Continuando a série “Direito e Pandemia”, abordaremos na postagem de hoje uma questão envolvendo, especialmente, as disciplinas de Direito Tributário e Direito Administrativo. O tema não é novo, mas ganhou nova roupagem com a pandemia e poderá ser objeto de questionamentos em provas.
Veja a questão elaborada pela equipe do Instituto e o respectivo espelho:
QUESTÃO: O Poder Público Municipal, após a realização de procedimento licitatório, celebrou contrato com empresa privada para o fornecimento de alimentação aos alunos da Rede Municipal de Ensino de Campo Grande/MS. Com o avanço da pandemia de Covid-19, as aulas na rede municipal e também da rede estadual foram suspensas, mas a Secretaria de Saúde exigiu que a empresa continuasse a fornecer os gêneros alimentícios diretamente aos pais ou responsáveis dos estudantes das escolas públicas, com ônus para a contratada, providência que, segundo a contratada, era inviável.
Diante do impasse, a empresa contratada ajuizou ação contra o Município pretendendo a recomposição dos preços do contrato e, ainda, autorização para retardar o pagamento dos tributos municipais incidentes sobre sua atividade, em especial o ISS, como forma de garantir a manutenção dos contratos de trabalho de seus empregados durante a pandemia.
Partindo da situação hipotética apresentada, analise os pedidos da empresa à luz da teoria da imprevisão, abordando, necessariamente, a sua aplicabilidade ao contrato administrativo e à relação jurídica tributária.

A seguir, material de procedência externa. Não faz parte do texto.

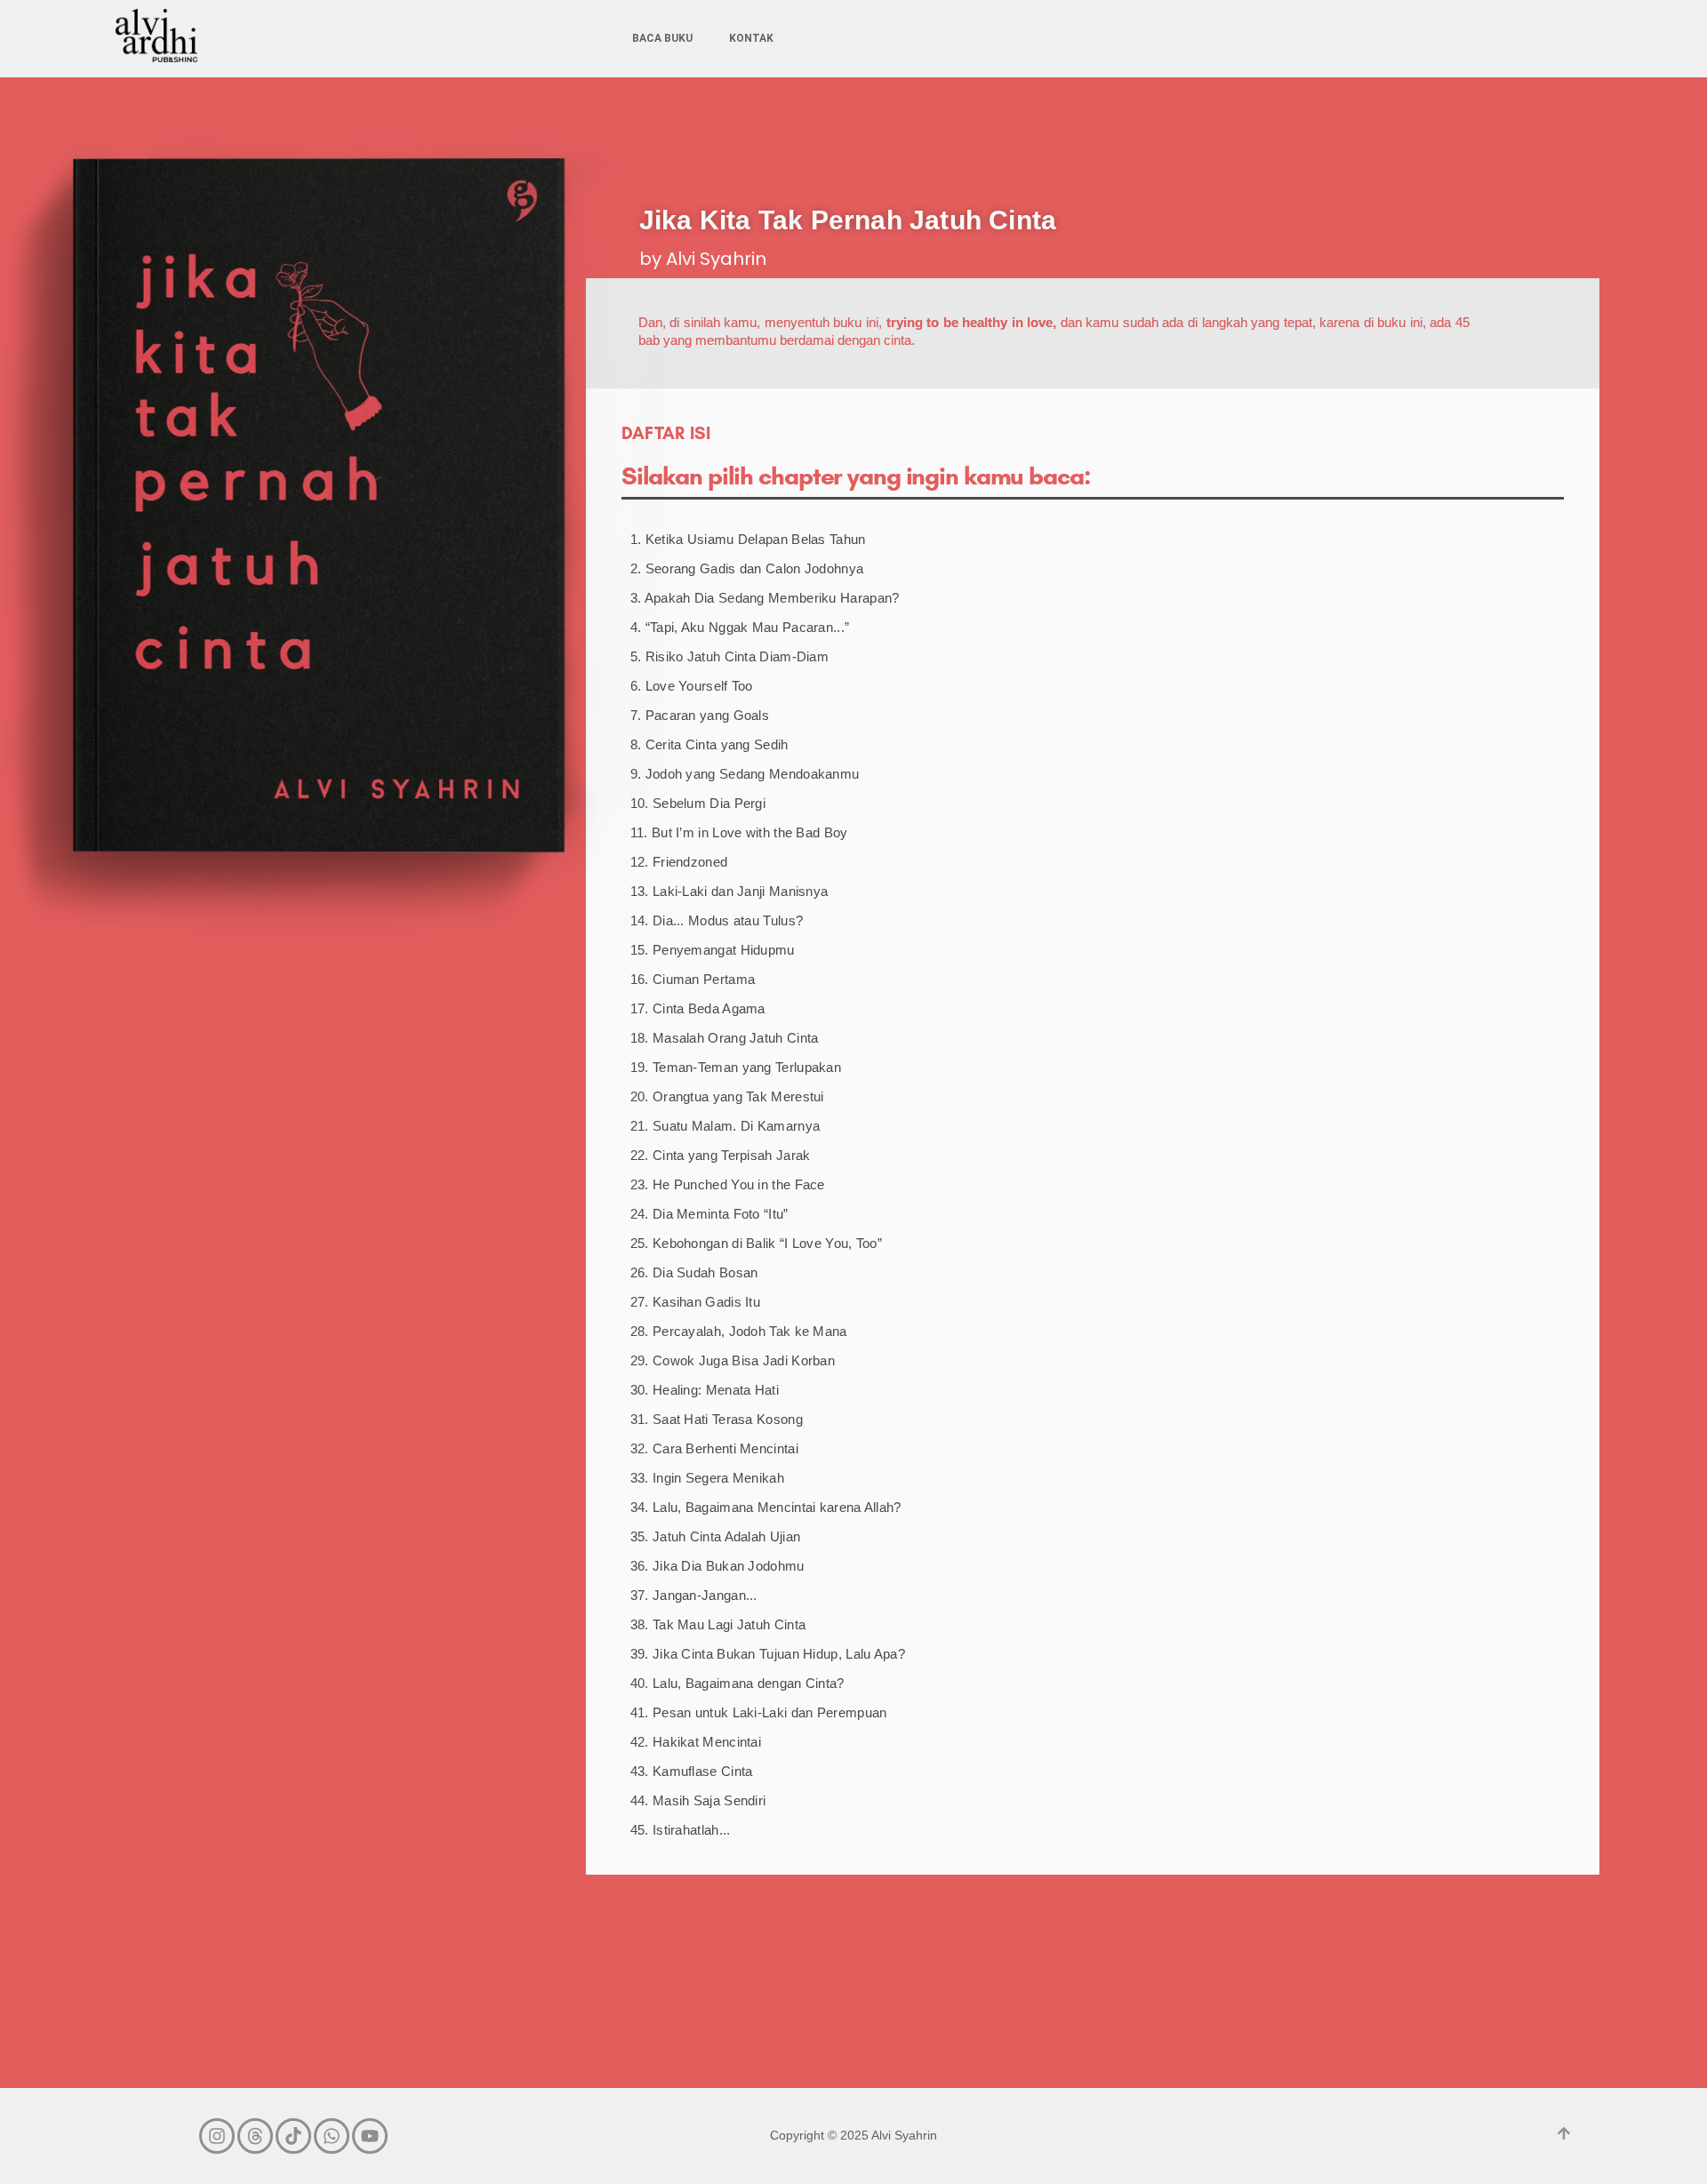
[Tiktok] (293, 2136)
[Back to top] (1564, 2136)
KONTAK (751, 38)
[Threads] (255, 2136)
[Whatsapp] (331, 2136)
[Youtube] (370, 2136)
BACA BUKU (662, 38)
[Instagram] (217, 2136)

ESPELHO: A teoria da imprevisão ocorre nos casos em que há uma situação fática não prevista quando da celebração do contrato que venha alterar o seu equilíbrio econômico-financeiro. José dos Santos Carvalho Filho (Manual de D. Administrativo, 33ª Edição) explica que a teoria da imprevisão é aplicável aos contratos administrativos, com fundamento no artigo 65, II, “d”, da Lei de Licitações:
Art. 65. Os contratos regidos por esta Lei poderão ser alterados, com as devidas justificativas, nos seguintes casos:
II – por acordo das partes:
d) para restabelecer a relação que as partes pactuaram inicialmente entre os encargos do contratado e a retribuição da administração para a justa remuneração da obra, serviço ou fornecimento, objetivando a manutenção do equilíbrio econômico-financeiro inicial do contrato, na hipótese de sobrevirem fatos imprevisíveis, ou previsíveis porém de conseqüências incalculáveis, retardadores ou impeditivos da execução do ajustado, ou, ainda, em caso de força maior, caso fortuito ou fato do príncipe, configurando álea econômica extraordinária e extracontratual.
No caso do enunciado, é possível notar o desequilíbrio, em especial porque a distribuição dos alimentos diretamente aos pais ou responsáveis será mais onerosa para a contratada, exigindo-se, assim, a recomposição dos preços ajustados.
A situação evidencia a ocorrência do chamado “fato do príncipe”, porquanto a suspensão das atividades escolares determinada pelo Município foi realizada de forma geral e abstrata, sem vinculação propriamente com o contrato, mas que atingiu diretamente a relação contratual.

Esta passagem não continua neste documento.